Excerpted passage:
Similarly, in 1995, Newsweek published a now-infamous opinion piece by Cliff Stroll entitled “The Internet? Bah!” which basically said that the internet’s potential impact was wildly overstated. Cliff Stroll was neither a Luddite nor a noob in the tech world. As stated in his piece, he was an early adopter, having been on the internet already for two decades, even famously catching a hacker. He just couldn’t see that 1995 was the right time for mainstream internet adoption. While it wasn’t yet the right time for a mainstream tablet like the Newton, enough people were coming online to enable sites like Amazon (founded in 1994) and eBay (founded in 1995) to become viable.
It is certainly fair and reasonable to question hype, especially because so many overhyped ideas fizzle out before they take off. Additionally, some of the ideas best primed for takeoff aren’t hyped much at all. Psychologist Robert Sternberg explained to Psychology Today: “Creative ideas usually get a weak reception, at least initially . . . but contrarians give their lives meaning by attempting to change the way things are to the way they think they should be.”
William Brody, former president of Johns Hopkins University, told a story in a 2004 faculty newsletter about giving a presentation about digital radiography as a young faculty member in the late 1970s to a standing-room-only crowd at an international meeting. The promise of this new technology was the totally “filmless” radiology department, and he had some interesting results to share.
Next door, a new imaging technology was presented to only a handful of people, most of whom were collaborators or family of the presenter. While decades later the medical community was still waiting for filmless radiology departments, the other presenter, Sir Peter Mansfield, went on to win a Nobel Prize in 2003 for his contributions to the invention of magnetic resonance imaging (MRI) technology.

Your tasks:
A. List every person named in the passage on technology hype.
B. Reproduce the stretch of the passage on technology hype from "William Brody, former" through "imaging (MRI) technology.".

Listed records:
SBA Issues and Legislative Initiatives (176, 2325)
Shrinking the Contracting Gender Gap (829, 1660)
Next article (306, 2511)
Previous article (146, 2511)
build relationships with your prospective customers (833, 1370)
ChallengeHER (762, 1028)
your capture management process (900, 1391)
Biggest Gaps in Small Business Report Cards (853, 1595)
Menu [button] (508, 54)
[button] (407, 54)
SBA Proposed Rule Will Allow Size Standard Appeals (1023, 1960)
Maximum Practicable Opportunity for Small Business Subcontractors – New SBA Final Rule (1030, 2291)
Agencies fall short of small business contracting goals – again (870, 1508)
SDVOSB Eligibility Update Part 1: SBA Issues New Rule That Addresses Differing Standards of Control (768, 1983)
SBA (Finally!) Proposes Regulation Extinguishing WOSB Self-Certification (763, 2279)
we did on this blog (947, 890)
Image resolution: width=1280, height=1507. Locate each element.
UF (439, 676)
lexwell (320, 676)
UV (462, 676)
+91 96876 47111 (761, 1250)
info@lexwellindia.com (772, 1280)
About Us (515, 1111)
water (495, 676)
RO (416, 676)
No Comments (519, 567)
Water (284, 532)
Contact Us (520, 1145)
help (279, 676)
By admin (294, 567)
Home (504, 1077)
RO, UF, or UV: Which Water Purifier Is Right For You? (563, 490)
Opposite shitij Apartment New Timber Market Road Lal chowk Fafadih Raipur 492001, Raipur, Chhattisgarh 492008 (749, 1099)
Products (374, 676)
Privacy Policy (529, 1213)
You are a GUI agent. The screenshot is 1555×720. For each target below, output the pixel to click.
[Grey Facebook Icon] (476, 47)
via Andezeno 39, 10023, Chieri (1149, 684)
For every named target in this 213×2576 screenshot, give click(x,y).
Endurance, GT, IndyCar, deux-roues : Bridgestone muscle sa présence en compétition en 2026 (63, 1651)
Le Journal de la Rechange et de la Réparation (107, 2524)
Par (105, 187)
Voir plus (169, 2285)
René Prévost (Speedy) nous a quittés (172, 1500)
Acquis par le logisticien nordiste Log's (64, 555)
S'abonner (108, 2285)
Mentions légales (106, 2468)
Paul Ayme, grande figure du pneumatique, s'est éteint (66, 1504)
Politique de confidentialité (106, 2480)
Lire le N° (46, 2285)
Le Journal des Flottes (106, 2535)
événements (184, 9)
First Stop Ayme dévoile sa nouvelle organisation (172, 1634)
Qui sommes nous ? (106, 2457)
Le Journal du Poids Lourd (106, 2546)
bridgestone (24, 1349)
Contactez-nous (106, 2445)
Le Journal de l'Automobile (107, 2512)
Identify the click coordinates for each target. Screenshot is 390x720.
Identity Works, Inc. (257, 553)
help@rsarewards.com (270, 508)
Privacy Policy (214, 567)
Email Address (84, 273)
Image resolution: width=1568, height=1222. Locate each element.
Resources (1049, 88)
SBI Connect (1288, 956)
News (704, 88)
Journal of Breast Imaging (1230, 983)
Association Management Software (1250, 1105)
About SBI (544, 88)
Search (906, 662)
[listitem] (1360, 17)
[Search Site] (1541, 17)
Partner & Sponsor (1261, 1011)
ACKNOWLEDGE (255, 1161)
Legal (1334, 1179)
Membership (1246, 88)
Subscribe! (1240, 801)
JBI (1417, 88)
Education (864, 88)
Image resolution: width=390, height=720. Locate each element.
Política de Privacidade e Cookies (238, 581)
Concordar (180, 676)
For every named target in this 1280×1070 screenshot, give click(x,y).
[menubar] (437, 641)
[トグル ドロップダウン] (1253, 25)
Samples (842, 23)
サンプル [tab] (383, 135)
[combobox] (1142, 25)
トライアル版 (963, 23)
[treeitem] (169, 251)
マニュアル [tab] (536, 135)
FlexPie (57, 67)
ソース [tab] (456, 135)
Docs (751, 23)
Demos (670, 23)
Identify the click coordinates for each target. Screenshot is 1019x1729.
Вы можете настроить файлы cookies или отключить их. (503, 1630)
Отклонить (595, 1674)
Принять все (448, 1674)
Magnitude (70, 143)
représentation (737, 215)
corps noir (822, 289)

Results of the exercise:
A.
Cliff Stroll
Robert Sternberg
William Brody
Sir Peter Mansfield

B.
William Brody, former president of Johns Hopkins University, told a story in a 2004 faculty newsletter about giving a presentation about digital radiography as a young faculty member in the late 1970s to a standing-room-only crowd at an international meeting. The promise of this new technology was the totally “filmless” radiology department, and he had some interesting results to share.
Next door, a new imaging technology was presented to only a handful of people, most of whom were collaborators or family of the presenter. While decades later the medical community was still waiting for filmless radiology departments, the other presenter, Sir Peter Mansfield, went on to win a Nobel Prize in 2003 for his contributions to the invention of magnetic resonance imaging (MRI) technology.